Write out the records below from the first line through the line containing "豪ドル/円チャート (169, 2121)", leaving out any pictures.

[Raw data — start]

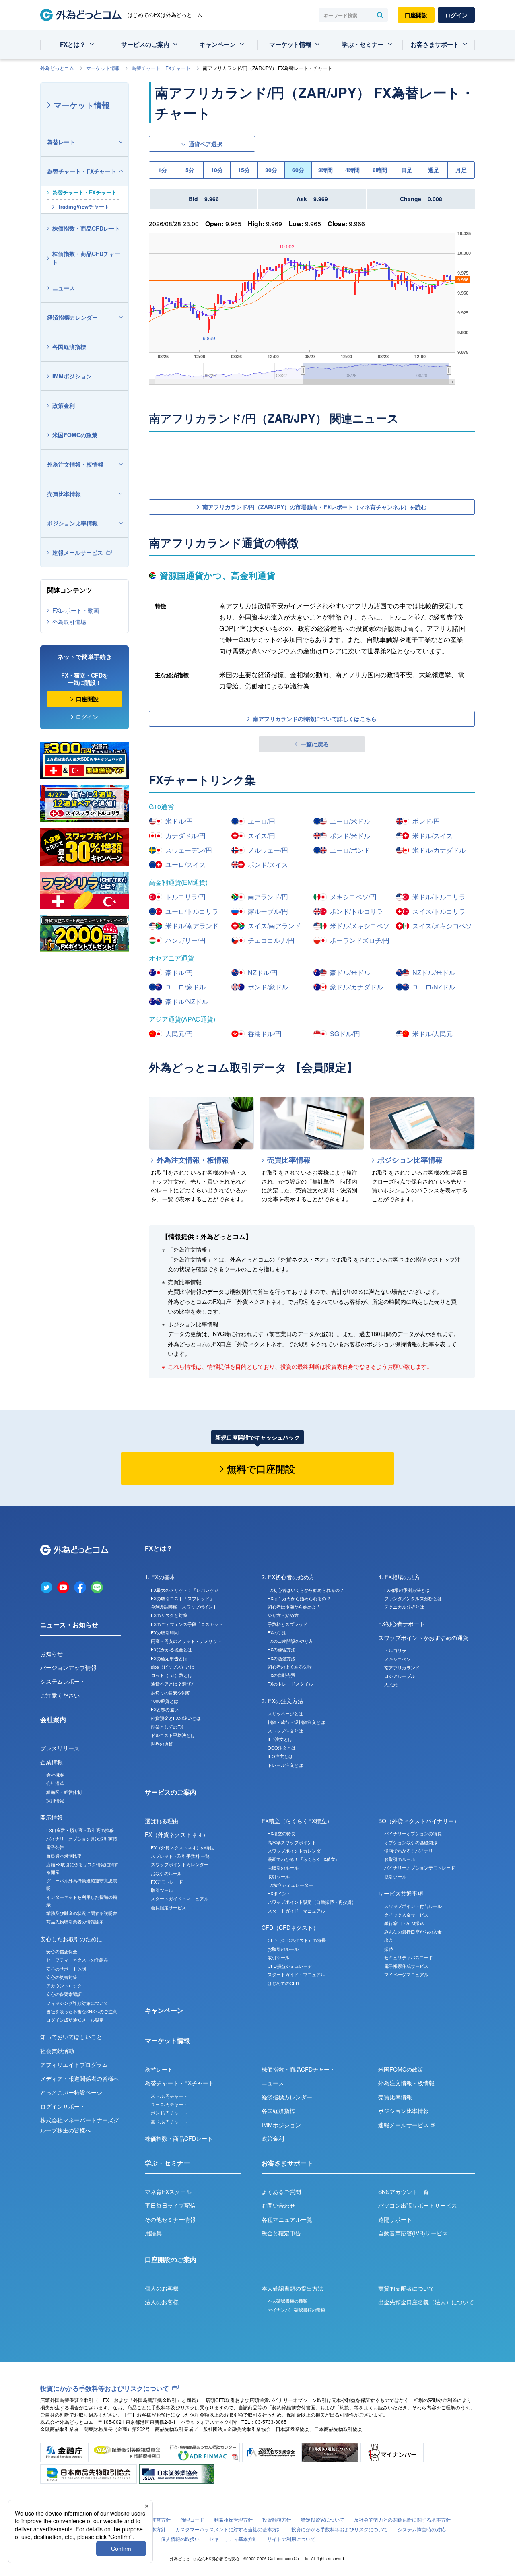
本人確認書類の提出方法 (292, 2288)
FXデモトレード (167, 1881)
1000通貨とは (164, 1701)
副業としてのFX (167, 1726)
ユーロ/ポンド (350, 850)
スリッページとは (285, 1713)
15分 (244, 170)
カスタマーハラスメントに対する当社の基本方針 (228, 2529)
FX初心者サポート (401, 1624)
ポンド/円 (426, 821)
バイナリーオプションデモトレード (419, 1867)
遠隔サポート (395, 2219)
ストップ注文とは (285, 1730)
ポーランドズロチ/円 (359, 940)
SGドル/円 (345, 1033)
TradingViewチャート (83, 206)
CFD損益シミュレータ (290, 1965)
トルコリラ (395, 1650)
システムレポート (62, 1681)
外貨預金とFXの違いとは (176, 1718)
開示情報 (51, 1817)
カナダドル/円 (185, 835)
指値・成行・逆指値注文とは (296, 1722)
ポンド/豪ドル (268, 987)
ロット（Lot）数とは (171, 1675)
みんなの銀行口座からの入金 (413, 1931)
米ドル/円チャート (169, 2096)
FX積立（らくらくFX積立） (297, 1821)
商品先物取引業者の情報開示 (75, 1921)
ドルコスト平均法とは (173, 1735)
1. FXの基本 (160, 1577)
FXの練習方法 (281, 1649)
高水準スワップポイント (292, 1842)
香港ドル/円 (265, 1033)
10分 (217, 170)
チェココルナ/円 (271, 940)
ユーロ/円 (261, 821)
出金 (388, 1940)
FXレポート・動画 (75, 610)
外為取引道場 (69, 622)
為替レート (61, 142)
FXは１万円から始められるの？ (299, 1598)
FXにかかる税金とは (171, 1649)
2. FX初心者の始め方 (288, 1577)
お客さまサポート (435, 44)
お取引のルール (166, 1873)
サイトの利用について (291, 2538)
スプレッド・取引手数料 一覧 (180, 1856)
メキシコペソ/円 (353, 896)
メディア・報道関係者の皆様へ (79, 2078)
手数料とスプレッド (287, 1624)
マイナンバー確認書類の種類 (296, 2309)
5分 (189, 170)
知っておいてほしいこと (71, 2037)
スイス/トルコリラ (439, 911)
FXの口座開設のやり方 (290, 1641)
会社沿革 (55, 1783)
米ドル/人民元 (432, 1033)
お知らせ (51, 1653)
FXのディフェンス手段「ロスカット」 (189, 1624)
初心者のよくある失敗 (290, 1666)
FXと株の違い (165, 1709)
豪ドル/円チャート (169, 2121)
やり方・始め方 (283, 1615)
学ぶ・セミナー (363, 44)
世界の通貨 (162, 1743)
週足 (433, 170)
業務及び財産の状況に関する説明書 (81, 1913)
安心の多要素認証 (64, 1994)
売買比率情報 (64, 494)
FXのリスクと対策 (169, 1615)
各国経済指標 (69, 347)
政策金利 (63, 405)
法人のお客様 (162, 2302)
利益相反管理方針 (233, 2519)
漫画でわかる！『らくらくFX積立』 (304, 1859)
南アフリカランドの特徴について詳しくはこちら (315, 719)
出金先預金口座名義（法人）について (426, 2302)
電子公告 (55, 1847)
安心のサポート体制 (66, 1968)
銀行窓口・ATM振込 (404, 1923)
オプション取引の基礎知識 (410, 1842)
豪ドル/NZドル (186, 1001)
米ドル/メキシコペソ (359, 925)
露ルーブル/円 (268, 911)
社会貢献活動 (57, 2051)
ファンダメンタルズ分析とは (413, 1598)
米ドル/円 (179, 821)
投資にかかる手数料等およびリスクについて (104, 2388)
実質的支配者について (406, 2288)
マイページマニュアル (406, 1974)
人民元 (391, 1684)
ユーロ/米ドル (350, 821)
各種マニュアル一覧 (287, 2219)
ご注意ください (60, 1695)
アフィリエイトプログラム (74, 2064)
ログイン (456, 15)
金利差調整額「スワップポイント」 (186, 1606)
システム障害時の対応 (422, 2529)
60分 (298, 170)
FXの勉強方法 (281, 1658)
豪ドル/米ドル (350, 972)
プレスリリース (60, 1748)
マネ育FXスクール (168, 2192)
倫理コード (192, 2519)
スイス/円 (261, 835)
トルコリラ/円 (185, 896)
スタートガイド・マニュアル (179, 1898)
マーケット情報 (290, 44)
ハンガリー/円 (185, 940)
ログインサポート (62, 2106)
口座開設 (416, 15)
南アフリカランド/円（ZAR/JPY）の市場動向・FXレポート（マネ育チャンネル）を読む (314, 507)
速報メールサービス (77, 552)
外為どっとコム (57, 67)
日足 (406, 170)
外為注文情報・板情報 (75, 464)
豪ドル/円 (179, 972)
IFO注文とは (280, 1756)
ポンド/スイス (268, 864)
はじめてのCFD (283, 1983)
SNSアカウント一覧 (403, 2192)
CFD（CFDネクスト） (290, 1927)
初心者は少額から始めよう (294, 1606)
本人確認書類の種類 (287, 2300)
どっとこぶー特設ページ (71, 2092)
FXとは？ (73, 44)
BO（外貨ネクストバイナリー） (418, 1821)
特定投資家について (322, 2519)
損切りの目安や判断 (171, 1692)
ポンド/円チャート (169, 2112)
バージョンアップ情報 (68, 1667)
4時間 (352, 170)
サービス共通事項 (400, 1893)
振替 (388, 1949)
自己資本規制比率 (64, 1855)
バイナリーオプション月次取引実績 (81, 1838)
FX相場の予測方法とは (407, 1590)
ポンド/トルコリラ (356, 911)
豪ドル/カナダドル (356, 987)
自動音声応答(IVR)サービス (413, 2233)
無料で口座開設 (261, 1468)
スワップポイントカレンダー (179, 1864)
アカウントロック (64, 1985)
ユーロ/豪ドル (185, 987)
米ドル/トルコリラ (439, 896)
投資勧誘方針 (276, 2519)
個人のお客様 (162, 2288)
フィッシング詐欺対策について (77, 2003)
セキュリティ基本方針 (233, 2538)
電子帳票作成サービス (406, 1965)
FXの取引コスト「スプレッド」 (182, 1598)
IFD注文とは (280, 1739)
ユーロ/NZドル (433, 987)
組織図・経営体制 (64, 1792)
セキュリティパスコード (408, 1957)
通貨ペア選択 (205, 144)
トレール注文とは (285, 1765)
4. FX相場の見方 (399, 1577)
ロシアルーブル (399, 1676)
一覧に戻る (315, 744)
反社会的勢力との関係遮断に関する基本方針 (402, 2519)
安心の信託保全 (61, 1951)
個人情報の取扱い (180, 2538)
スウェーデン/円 (188, 850)
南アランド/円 (268, 896)
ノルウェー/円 (268, 850)
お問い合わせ (278, 2205)
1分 (162, 170)
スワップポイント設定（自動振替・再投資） (312, 1901)
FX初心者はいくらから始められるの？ (306, 1590)
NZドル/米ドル (433, 972)
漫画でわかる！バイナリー (410, 1850)
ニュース (63, 288)
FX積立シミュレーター (290, 1885)
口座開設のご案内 (170, 2259)
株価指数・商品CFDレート (86, 228)
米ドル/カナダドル (439, 850)
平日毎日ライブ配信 (170, 2205)
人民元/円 (179, 1033)
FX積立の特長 (281, 1833)
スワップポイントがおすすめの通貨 (423, 1638)
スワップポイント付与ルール (413, 1906)
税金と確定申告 (281, 2233)
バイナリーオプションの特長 (413, 1833)
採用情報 (55, 1800)
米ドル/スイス (432, 835)
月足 (461, 170)
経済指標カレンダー (72, 317)
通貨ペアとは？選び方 (173, 1683)
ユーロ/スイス (185, 864)
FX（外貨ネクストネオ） (176, 1834)
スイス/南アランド (274, 925)
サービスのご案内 (145, 44)
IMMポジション (72, 376)
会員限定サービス (168, 1907)
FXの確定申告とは (169, 1658)
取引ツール (162, 1890)
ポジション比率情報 (72, 523)
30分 (271, 170)
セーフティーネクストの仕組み (77, 1959)
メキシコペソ (397, 1659)
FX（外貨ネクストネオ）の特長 (182, 1847)
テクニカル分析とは (404, 1606)
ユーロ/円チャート (169, 2104)
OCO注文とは (282, 1747)
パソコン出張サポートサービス (417, 2205)
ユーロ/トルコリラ (191, 911)
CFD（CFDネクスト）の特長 (297, 1940)
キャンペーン (218, 44)
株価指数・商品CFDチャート (86, 258)
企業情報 (51, 1762)
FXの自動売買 (281, 1675)
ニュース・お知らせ (69, 1624)
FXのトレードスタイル (290, 1683)
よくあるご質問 (281, 2192)
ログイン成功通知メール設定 (75, 2019)
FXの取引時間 (165, 1632)
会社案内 (53, 1719)
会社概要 (55, 1774)
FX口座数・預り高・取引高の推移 (80, 1830)
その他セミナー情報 (170, 2219)
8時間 (380, 170)
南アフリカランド (402, 1667)
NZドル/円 (263, 972)
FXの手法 (277, 1632)
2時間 (325, 170)
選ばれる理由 (162, 1821)
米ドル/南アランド (191, 925)
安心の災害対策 (61, 1977)
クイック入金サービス (406, 1914)
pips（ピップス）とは (172, 1666)
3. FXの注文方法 (282, 1701)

[Raw data — finish]

[Result of this exercise]:
本人確認書類の提出方法 (292, 2288)
FXデモトレード (167, 1881)
1000通貨とは (164, 1701)
副業としてのFX (167, 1726)
ユーロ/ポンド (350, 850)
スリッページとは (285, 1713)
15分 (244, 170)
カスタマーハラスメントに対する当社の基本方針 (228, 2529)
FX初心者サポート (401, 1624)
ポンド/円 (426, 821)
バイナリーオプションデモトレード (419, 1867)
遠隔サポート (395, 2219)
ストップ注文とは (285, 1730)
ポーランドズロチ/円 (359, 940)
SGドル/円 (345, 1033)
TradingViewチャート (83, 206)
CFD損益シミュレータ (290, 1965)
トルコリラ (395, 1650)
システムレポート (62, 1681)
外貨預金とFXの違いとは (176, 1718)
開示情報 (51, 1817)
カナダドル/円 (185, 835)
指値・成行・逆指値注文とは (296, 1722)
ポンド/豪ドル (268, 987)
ロット（Lot）数とは (171, 1675)
みんなの銀行口座からの入金 (413, 1931)
米ドル/円チャート (169, 2096)
FX積立（らくらくFX積立） (297, 1821)
商品先物取引業者の情報開示 (75, 1921)
ドルコスト平均法とは (173, 1735)
1. FXの基本 (160, 1577)
FXの練習方法 (281, 1649)
高水準スワップポイント (292, 1842)
香港ドル/円 (265, 1033)
10分 (217, 170)
チェココルナ/円 (271, 940)
ユーロ/円 (261, 821)
出金 (388, 1940)
FXレポート・動画 (75, 610)
外為取引道場 (69, 622)
為替レート (61, 142)
FXは１万円から始められるの？ (299, 1598)
FXにかかる税金とは (171, 1649)
2. FX初心者の始め方 (288, 1577)
お客さまサポート (435, 44)
お取引のルール (166, 1873)
サイトの利用について (291, 2538)
スプレッド・取引手数料 一覧 (180, 1856)
メキシコペソ/円 (353, 896)
メディア・報道関係者の皆様へ (79, 2078)
手数料とスプレッド (287, 1624)
マイナンバー確認書類の種類 (296, 2309)
5分 (189, 170)
知っておいてほしいこと (71, 2037)
スイス/トルコリラ (439, 911)
FXの口座開設のやり方 (290, 1641)
会社沿革 (55, 1783)
米ドル/人民元 (432, 1033)
お知らせ (51, 1653)
FXのディフェンス手段「ロスカット」 (189, 1624)
初心者のよくある失敗 (290, 1666)
FXと株の違い (165, 1709)
豪ドル/円チャート (169, 2121)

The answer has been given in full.